O Tribunal de Justiça de Mato Grosso do Sul (TJMS) manteve a condenação de um banco ao pagamento de R$ 8 mil por danos morais a um homem que alegou jamais ter contratado serviços da instituição financeira. A decisão também manteve a determinação para cancelar os descontos realizados no benefício previdenciário e ressarcir, de forma simples, os valores descontados.

A condenação foi proferida inicialmente pela 4ª Vara Cível de Três Lagoas. O banco recorreu ao TJMS, alegando nulidades no processo, cerceamento de defesa e defendendo a validade dos descontos.

Ao analisar o recurso, a juíza Eliane de Freitas Lima Vicente entendeu que não havia razão para acolher os pedidos do banco. Segundo a decisão, o juízo de origem havia determinado a apresentação do contrato original físico para a realização de perícia grafotécnica. A instituição financeira, porém, não apresentou o documento, o que inviabilizou a realização da prova técnica.

Para a magistrada, como o banco detinha o ônus de provar a autenticidade da assinatura e não apresentou o documento original, presumiram-se verdadeiros os fatos que o autor pretendia comprovar por meio da perícia, entre eles a falsidade da assinatura e a consequente inexistência de contratação válida.

A juíza também destacou que os descontos atingiram verba de natureza alimentar. Conforme a decisão, a retirada indevida de parcela diretamente de conta utilizada para o recebimento da aposentadoria ultrapassa o mero aborrecimento cotidiano e caracteriza lesão à dignidade da parte autora.

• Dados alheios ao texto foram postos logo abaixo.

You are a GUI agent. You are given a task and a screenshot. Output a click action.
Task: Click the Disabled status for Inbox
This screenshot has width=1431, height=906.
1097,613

Ainda segundo a decisão, diante da inexistência de relação jurídica válida e da constatação dos descontos indevidos, o dano moral decorre da violação aos direitos da personalidade, com comprometimento do mínimo existencial e geração de angústia, impotência e insegurança.

Na 5ª Câmara Cível do TJMS, os desembargadores, por unanimidade, rejeitaram as preliminares e negaram provimento ao recurso do banco, mantendo a decisão de primeira instância.

Com isso, permanecem as determinações para reconhecer a ausência de contratação, cancelar o desconto no benefício previdenciário e indenizar o autor pelos valores já descontados, de forma simples, com correção monetária e juros conforme os critérios estabelecidos na sentença e as alterações promovidas pela Lei nº 14.905/2024.

O banco também deverá pagar R$ 8 mil por danos morais, corrigidos, além de juros conforme os parâmetros definidos na decisão. A instituição foi ainda condenada ao pagamento das custas processuais e honorários advocatícios, fixados em 10% sobre o valor da condenação.